Details
-
Bug
-
Status: Closed (View Workflow)
-
Major
-
Resolution: Won't Fix
-
10.5.12
-
None
-
Ubuntu 20.04, OpenSSL
Description
The documentation suggests that when requesting a specific cipher to be used with
mysql ... --ssl-cipher=...
|
the connection will either use one of the explicitly listed ciphers, or fail.
When the client tries to connect using TLSv1.3 it always adds the following three ciphers to the cipher list in its TLS "Client Hello" packet though:
- TLS_AES_256_GCM_SHA384
- TLS_CHACHA20_POLY1305_SHA256
- TLS_AES_128_GCM_SHA256
and the server picks TLS_AES_256_GCM_SHA384 as the next best option if the originally requested cipher is not supported by it.
So client and server use a totally different cipher than the one explicitly requested without failing, or otherwise complaining about this at all.
As far as I remember this auto-adding of the three extra ciphers may actually be documented, or even required, TLSv1.3 behavior, but I can't find right now where I have read about this.

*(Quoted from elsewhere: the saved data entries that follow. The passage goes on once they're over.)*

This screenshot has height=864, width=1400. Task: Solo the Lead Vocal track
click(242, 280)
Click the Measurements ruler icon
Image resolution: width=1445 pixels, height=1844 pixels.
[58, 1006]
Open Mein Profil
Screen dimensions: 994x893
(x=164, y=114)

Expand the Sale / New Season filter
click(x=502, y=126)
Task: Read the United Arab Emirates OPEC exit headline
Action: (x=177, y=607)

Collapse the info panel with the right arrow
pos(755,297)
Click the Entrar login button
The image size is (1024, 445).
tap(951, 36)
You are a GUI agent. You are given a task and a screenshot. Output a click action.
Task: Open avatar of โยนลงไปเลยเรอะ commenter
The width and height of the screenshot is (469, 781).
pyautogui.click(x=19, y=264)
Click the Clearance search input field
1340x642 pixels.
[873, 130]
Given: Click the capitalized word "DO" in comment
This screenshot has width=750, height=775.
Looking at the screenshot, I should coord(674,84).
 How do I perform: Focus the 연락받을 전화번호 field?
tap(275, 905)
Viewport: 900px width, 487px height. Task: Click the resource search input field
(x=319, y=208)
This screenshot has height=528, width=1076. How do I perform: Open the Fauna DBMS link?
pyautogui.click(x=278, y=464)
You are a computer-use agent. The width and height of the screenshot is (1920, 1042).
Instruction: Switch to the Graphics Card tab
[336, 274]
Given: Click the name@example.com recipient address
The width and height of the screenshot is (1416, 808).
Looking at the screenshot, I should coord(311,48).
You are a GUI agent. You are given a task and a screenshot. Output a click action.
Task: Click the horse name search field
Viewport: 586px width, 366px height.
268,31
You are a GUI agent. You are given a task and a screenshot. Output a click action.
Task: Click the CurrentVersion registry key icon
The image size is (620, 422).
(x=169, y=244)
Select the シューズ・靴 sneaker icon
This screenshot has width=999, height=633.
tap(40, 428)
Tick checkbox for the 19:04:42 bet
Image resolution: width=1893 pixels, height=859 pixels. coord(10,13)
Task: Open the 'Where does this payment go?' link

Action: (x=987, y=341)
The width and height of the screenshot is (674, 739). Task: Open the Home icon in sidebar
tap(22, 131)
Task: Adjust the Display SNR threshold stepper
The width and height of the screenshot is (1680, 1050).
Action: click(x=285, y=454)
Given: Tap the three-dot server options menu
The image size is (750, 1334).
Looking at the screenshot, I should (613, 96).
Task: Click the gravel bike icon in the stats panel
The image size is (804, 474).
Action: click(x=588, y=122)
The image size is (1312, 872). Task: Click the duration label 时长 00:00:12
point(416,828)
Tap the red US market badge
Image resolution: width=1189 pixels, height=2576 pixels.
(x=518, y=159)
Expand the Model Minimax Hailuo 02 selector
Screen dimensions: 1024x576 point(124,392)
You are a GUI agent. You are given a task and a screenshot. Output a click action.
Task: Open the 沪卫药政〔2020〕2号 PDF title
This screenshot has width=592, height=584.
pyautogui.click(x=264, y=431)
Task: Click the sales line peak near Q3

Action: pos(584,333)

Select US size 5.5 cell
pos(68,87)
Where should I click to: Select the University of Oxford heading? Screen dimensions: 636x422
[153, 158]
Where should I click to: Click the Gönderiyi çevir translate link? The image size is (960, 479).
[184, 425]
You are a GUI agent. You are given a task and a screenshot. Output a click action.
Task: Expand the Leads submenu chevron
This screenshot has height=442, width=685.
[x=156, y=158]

If this is the case we may only need to change the documentation to say that in case of TLSv1.3 a different cipher may be chosen instead of failing when the requested cipher is not available.
Otherwise, as the actual addition of extra ciphers seems to be done by OpenSSL, not our client code, the client should explicitly check whether the cipher being used matches the one, or one of those, requested with --ssl-cipher, and terminate the connection with an error message if this is not the case even when an encrypted connection could be established.